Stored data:
[Start of Attachment]

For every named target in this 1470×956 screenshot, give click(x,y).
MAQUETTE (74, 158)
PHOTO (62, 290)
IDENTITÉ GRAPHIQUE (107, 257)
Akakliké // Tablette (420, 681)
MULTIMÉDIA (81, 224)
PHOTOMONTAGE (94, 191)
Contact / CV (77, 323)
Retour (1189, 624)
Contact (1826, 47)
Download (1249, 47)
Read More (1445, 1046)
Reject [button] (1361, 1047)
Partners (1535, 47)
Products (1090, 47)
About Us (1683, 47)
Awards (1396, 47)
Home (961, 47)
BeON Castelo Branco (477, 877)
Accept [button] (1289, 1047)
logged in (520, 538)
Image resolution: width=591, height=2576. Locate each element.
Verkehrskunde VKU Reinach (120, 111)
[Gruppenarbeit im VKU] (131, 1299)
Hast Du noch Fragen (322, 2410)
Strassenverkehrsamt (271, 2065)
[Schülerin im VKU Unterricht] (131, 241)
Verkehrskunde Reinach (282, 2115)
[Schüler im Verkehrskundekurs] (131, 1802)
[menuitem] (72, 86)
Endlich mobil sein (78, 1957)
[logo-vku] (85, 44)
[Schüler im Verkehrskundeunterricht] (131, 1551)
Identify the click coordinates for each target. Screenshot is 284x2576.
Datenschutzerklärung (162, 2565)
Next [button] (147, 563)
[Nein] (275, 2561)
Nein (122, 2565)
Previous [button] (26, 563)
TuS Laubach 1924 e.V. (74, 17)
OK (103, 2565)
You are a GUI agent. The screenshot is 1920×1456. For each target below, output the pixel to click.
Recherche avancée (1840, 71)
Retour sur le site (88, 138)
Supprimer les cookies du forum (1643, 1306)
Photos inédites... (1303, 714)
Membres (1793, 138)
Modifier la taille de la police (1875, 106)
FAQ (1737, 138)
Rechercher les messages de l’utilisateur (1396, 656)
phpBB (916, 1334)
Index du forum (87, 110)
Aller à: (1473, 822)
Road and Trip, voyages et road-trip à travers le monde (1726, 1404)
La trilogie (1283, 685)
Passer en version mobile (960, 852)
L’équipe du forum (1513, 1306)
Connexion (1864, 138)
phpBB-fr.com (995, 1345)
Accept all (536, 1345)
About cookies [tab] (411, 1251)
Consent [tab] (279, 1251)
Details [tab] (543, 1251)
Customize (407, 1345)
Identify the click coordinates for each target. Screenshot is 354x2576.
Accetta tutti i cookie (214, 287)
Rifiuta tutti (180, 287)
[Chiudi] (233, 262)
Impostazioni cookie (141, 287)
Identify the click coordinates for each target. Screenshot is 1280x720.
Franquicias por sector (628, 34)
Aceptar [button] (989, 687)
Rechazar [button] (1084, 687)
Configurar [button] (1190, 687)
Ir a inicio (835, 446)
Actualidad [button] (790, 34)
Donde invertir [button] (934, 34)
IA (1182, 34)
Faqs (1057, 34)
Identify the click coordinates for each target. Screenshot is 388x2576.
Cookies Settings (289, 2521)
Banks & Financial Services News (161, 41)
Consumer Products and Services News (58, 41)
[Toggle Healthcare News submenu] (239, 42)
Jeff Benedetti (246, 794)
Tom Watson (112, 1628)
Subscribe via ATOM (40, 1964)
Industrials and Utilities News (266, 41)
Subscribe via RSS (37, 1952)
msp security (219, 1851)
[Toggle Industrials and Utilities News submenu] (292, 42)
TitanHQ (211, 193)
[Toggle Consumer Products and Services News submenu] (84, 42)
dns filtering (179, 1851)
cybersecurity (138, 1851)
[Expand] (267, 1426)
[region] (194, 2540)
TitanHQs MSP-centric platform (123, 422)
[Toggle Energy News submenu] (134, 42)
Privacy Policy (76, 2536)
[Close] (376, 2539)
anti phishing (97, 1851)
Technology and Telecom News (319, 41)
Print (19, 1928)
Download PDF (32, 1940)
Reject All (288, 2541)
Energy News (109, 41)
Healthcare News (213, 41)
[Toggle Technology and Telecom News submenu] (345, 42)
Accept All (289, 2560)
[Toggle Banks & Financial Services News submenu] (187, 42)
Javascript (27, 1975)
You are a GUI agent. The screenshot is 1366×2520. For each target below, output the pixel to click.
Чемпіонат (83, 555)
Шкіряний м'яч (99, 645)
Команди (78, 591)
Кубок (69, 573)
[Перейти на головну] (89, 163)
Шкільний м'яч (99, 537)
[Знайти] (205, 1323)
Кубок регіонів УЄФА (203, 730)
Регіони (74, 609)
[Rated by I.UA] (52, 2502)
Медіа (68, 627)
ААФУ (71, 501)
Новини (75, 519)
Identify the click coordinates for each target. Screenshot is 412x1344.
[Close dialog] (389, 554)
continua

[End of Attachment]

◆ **TASK REQUIREMENTS**
Determine how many lines in the entries above hold the string "tutti", then report that number and nothing further.

◆ **SOLUTION**
2